1. If companies are a control group for tax purposes, then they are considered one employer for the ACA employer mandate.
Section 4980H includes a provision under which companies that are combined and treated as a single employer for tax purposes also are combined for purposes of the ACA employer mandate. The IRS defines and provides examples of three controlled groups in IRS Code § 414(b) and 414(c). The three types of control groups are parent-subsidiary, brother-sister, and combined. If companies fall within one of these controlled groups, then they also are combined to determine whether or not they collectively employ at least 50 full-time employees (including full-time equivalents) for the ACA employer mandate. If the combined total meets the threshold, then each separate company is subject to the Employer Shared Responsibility provisions, even those companies that individually do not employ enough employees to meet the threshold.
Example: If a large employer composed of a parent corporation and 10 wholly owned subsidiary corporations has, on a controlled group basis, 50 or more full-time equivalent employees, each corporation, regardless of the number of its employees, is treated as a large employer under the employer mandate.
2. Even if each corporation is treated as a large employer under the employer mandate, the tax penalties are applied separately.
For purposes of assessing liability, Section 4980H tax penalties are applied separately to each member of the controlled group.

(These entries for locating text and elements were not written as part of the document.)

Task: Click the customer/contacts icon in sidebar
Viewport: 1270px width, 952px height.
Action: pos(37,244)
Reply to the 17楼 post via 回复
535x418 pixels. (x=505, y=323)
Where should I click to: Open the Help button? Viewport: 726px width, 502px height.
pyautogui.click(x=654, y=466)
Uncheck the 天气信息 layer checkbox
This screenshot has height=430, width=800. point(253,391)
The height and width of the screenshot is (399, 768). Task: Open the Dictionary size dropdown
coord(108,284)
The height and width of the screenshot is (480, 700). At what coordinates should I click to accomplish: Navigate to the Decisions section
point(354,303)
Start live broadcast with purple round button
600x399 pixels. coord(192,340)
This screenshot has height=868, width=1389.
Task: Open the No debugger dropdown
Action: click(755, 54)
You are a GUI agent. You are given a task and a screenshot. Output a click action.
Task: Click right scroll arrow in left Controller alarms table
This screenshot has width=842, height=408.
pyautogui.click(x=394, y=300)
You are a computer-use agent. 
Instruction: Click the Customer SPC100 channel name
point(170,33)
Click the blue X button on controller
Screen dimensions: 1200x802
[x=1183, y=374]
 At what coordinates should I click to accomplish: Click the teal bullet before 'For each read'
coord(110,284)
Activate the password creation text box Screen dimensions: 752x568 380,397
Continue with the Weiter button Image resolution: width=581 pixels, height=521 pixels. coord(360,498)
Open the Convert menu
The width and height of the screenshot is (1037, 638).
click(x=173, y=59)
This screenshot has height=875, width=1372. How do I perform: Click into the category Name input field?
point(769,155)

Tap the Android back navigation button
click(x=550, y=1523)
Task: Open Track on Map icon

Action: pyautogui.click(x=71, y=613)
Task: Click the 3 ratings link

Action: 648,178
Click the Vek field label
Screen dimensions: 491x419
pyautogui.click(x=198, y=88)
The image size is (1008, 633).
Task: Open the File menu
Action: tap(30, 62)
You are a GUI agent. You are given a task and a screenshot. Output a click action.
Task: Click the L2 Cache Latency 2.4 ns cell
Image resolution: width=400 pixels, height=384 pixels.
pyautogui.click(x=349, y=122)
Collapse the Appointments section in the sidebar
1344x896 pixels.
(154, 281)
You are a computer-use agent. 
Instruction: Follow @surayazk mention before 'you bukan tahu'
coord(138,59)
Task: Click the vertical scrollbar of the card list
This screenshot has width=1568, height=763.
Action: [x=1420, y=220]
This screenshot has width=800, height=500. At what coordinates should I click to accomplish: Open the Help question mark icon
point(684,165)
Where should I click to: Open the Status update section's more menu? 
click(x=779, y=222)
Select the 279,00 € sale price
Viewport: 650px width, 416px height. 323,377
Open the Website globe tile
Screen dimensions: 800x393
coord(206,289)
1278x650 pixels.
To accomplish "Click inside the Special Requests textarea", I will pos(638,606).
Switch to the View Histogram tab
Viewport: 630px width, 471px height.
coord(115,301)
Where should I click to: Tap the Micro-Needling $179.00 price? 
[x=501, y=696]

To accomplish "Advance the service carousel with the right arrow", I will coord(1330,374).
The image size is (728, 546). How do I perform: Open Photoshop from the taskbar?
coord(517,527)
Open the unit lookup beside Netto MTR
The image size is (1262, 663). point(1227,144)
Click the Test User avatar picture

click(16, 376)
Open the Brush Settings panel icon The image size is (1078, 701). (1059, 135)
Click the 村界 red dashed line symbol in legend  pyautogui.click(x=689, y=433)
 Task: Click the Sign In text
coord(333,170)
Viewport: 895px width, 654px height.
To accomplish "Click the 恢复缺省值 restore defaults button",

Each member of the controlled group is liable for its own tax penalties and is not liable for the tax penalties of any member of the controlled group that makes up the large employer.
Example: In the case of a parent-subsidiary relationship of two businesses, if a parent corporation has 30 FT/FTE equivalent employees and its wholly-owned subsidiary corporation has 30 FT/FTE employees, both entities will be subject to the employer mandate since the entities on a combined basis have at least 50 FT/FTE employees. However, if the parent provides the requisite health insurance coverage and the subsidiary does not, the parent will not be subject to a penalty and the penalty assessed on the subsidiary will be calculated by counting only the subsidiary’s employees (less 15 employees, i.e., the subsidiary’s share of the 30-employee reduction).